#017 Biggest Resume Missteps

Biggest Resume Missteps

I’ve probably viewed 10,000 resumes in my career; I’ve written more than 1,000. I am one of fewer than 25 Master Resume Writers in the world.

Today, I’m talking about the top ten missteps I see in the resumes I receive.

Before I share those top ten missteps with you, here are five (virtually) universal considerations when we talk about resumes:

Today’s competitive resume is a marketing document, rather than a static “data sheet” that tells a prospective employer where you worked, what job titles you held, and what your job duties were.

More often than not, your resume is NOT the first thing a prospective employer will see about you. It’s highly likely they will view your LI profile first. This changes the strategy for your resume.

Brevity is the name of the game. No one has the time, or inclination, to sift through your life’s history to find the hidden gems. Two pages is the rule of thumb for the majority of professionals.

You need a “pretty” resume and an Applicant Tracking System-compatible resume for job boards and company hiring systems. Or, if you only have one resume, it should be ATS compatible (formatting is removed, and the information is laid out so the computer can “see” it).

Sell it, don’t tell it. Metrics and quantifiable results are the name of the game. Don’t just tell the employer how great you are; back it up with results that prove how great you are.

Word and element location records:

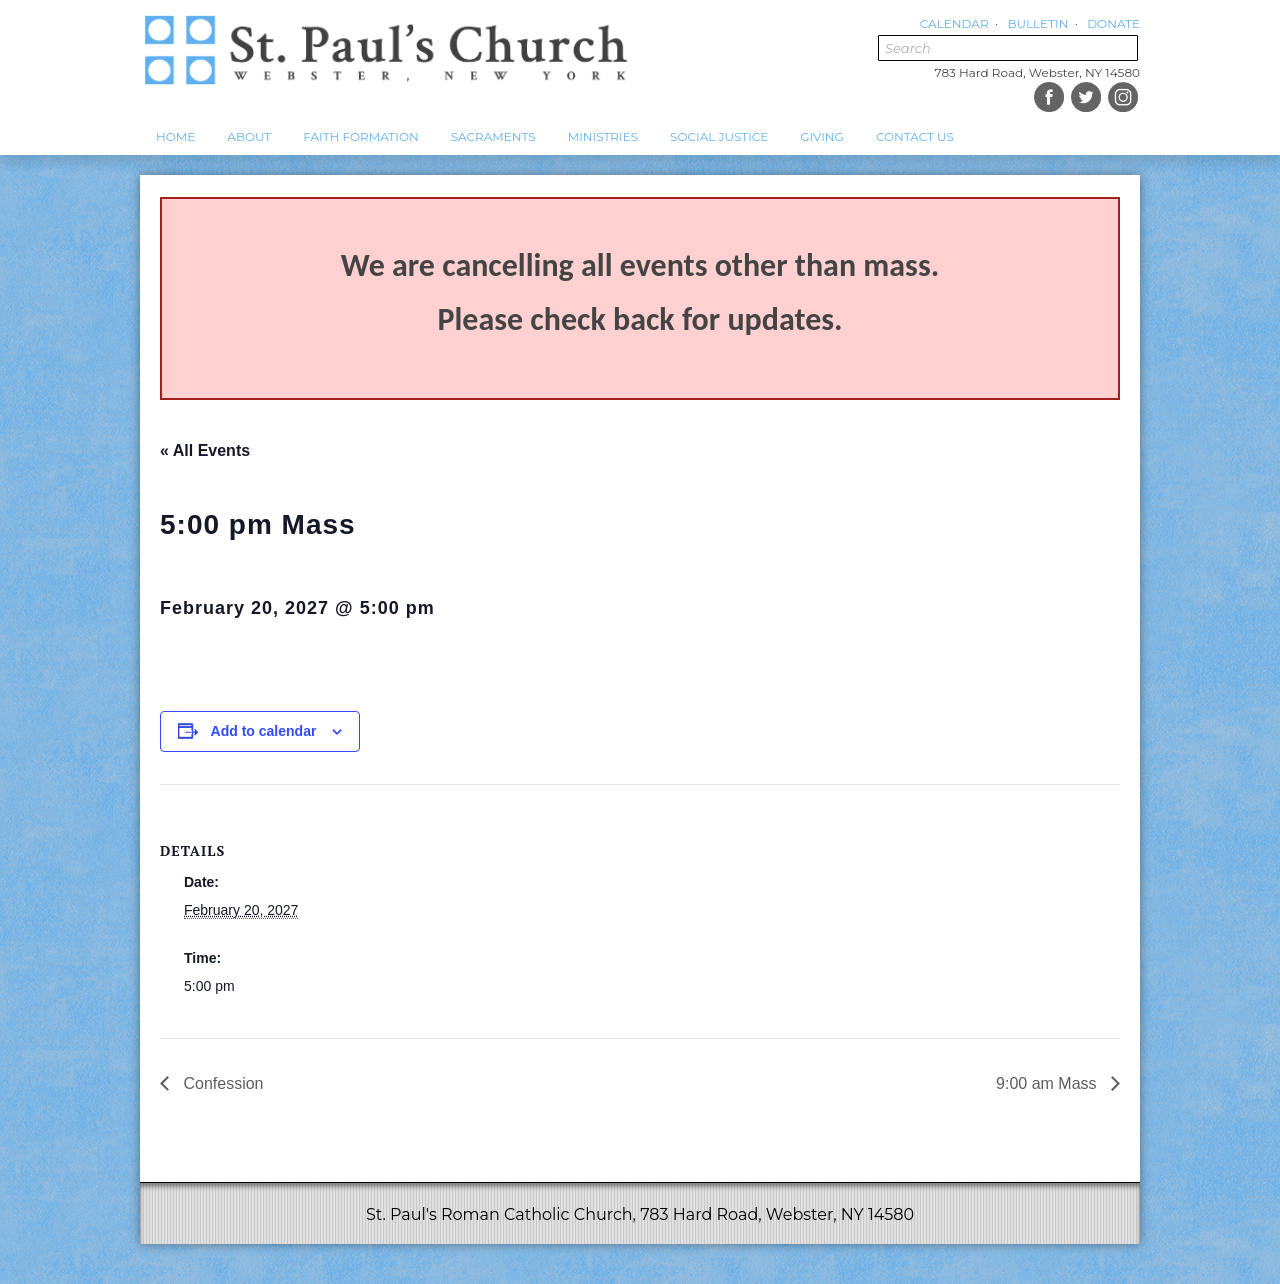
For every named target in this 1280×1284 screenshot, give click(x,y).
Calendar (954, 23)
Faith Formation (360, 136)
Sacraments (493, 136)
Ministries (603, 136)
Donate (1113, 23)
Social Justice (719, 136)
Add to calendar (264, 731)
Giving (822, 136)
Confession (221, 1083)
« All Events (205, 450)
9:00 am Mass (1048, 1083)
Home (175, 136)
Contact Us (915, 136)
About (249, 136)
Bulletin (1037, 23)
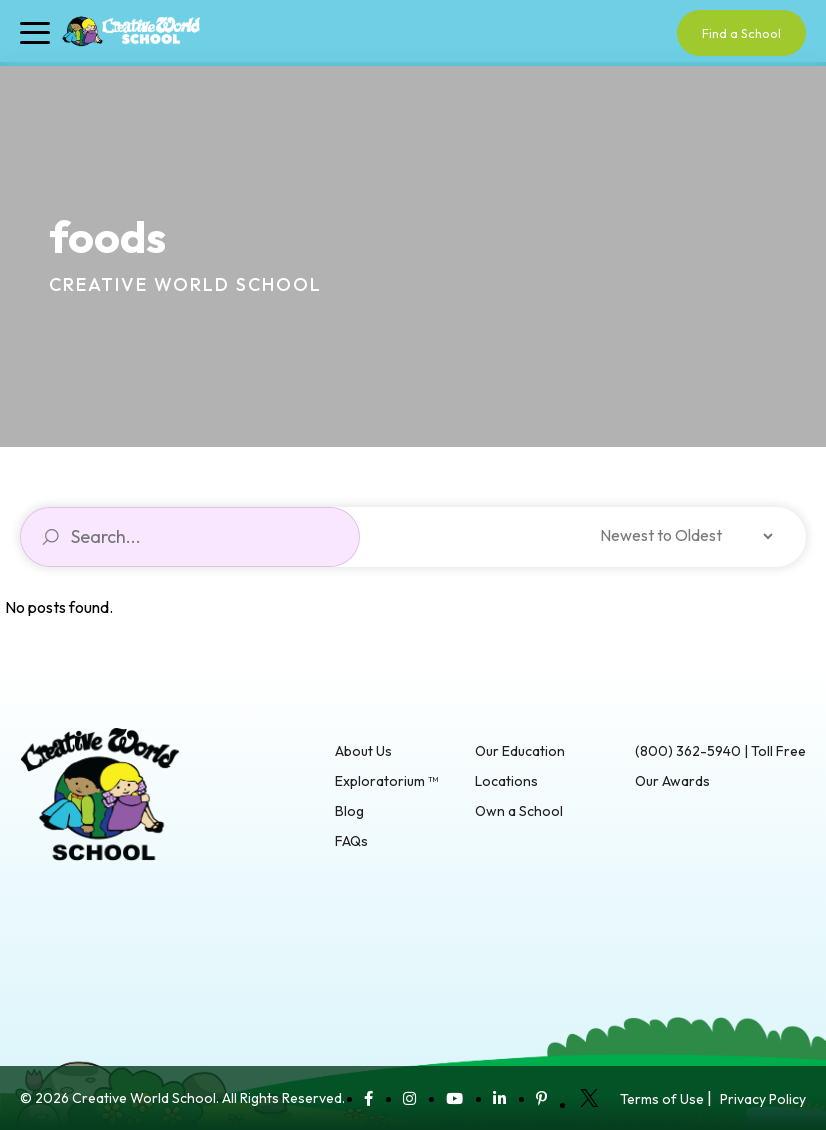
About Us (363, 751)
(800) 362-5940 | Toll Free (720, 751)
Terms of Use (662, 1099)
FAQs (351, 841)
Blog (349, 811)
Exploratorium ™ (386, 781)
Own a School (519, 811)
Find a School (741, 33)
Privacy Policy (763, 1099)
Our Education (520, 751)
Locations (506, 781)
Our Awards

• [WORK TO DO]:
1. Copy out the part of the article on resume missteps that opens with the words containing "I’ve probably viewed" and closes with "job duties were.".
2. Write what comes next in the article on resume missteps, starting after its final sentence.

• [EXERCISE RESPONSES]:
1.
I’ve probably viewed 10,000 resumes in my career; I’ve written more than 1,000. I am one of fewer than 25 Master Resume Writers in the world.

Today, I’m talking about the top ten missteps I see in the resumes I receive.

Before I share those top ten missteps with you, here are five (virtually) universal considerations when we talk about resumes:

Today’s competitive resume is a marketing document, rather than a static “data sheet” that tells a prospective employer where you worked, what job titles you held, and what your job duties were.

2.
H ere are the top 10 missteps I see in the resumes I receive from prospective clients and applicants:

  1. There is no clear job target.

It isn’t clear what type of position the person is seeking, preferably at the top of the resume and throughout the document. Everything in a resume should be geared towards the client’s job target.

I always state the client’s job target at the top of the resume; this way it is clear what “pile” to put that client into as a job applicant. (No one actually has physical piles anymore, but it helps to think of it that way.)

  1. No discernible brand, making the candidate the generic option.

The candidate has made no effort to differentiate himself or herself from all other candidates. As a result, that candidate is essentially presenting himself or herself as the “generic” candidate – the less expensive, less desirable options.

  1. Large paragraphs of text that no one will take the time to read.

As a rule of thumb, most paragraphs on your resume should have no more than three-four lines. By breaking up the text, it’s much easier to consume your resume.

A big part of this is culling the information so that what’s left is the really important stuff. Don’t expect the reader to figure out what they should focus on…spoon feed it to them.

  1. A focus on job descriptions…what the person did in the job…rather than a focus on accomplishments…how well they did the job.

There are either no accomplishments in sight, or the accomplishments are mixed in with the job duties, which dilute the effectiveness of the accomplishments.

  1. “Death by bullets.”

Job duties are mixed in with the occasional accomplishment, and everything is bulleted.

  1. Your job description should be in paragraph form, and your accomplishments should be bulleted. I recommend no more than four-six bullets for each position.

Each of these bulleted statements should begin with a strong action verb.

  1. The person’s life history is in their resume, rather than the resume being a carefully edited, targeted, and branded document that is succinct and elicits the desired result…a call for an interview.

This is typically a three-plus page resume, with every detail of their life and no focus.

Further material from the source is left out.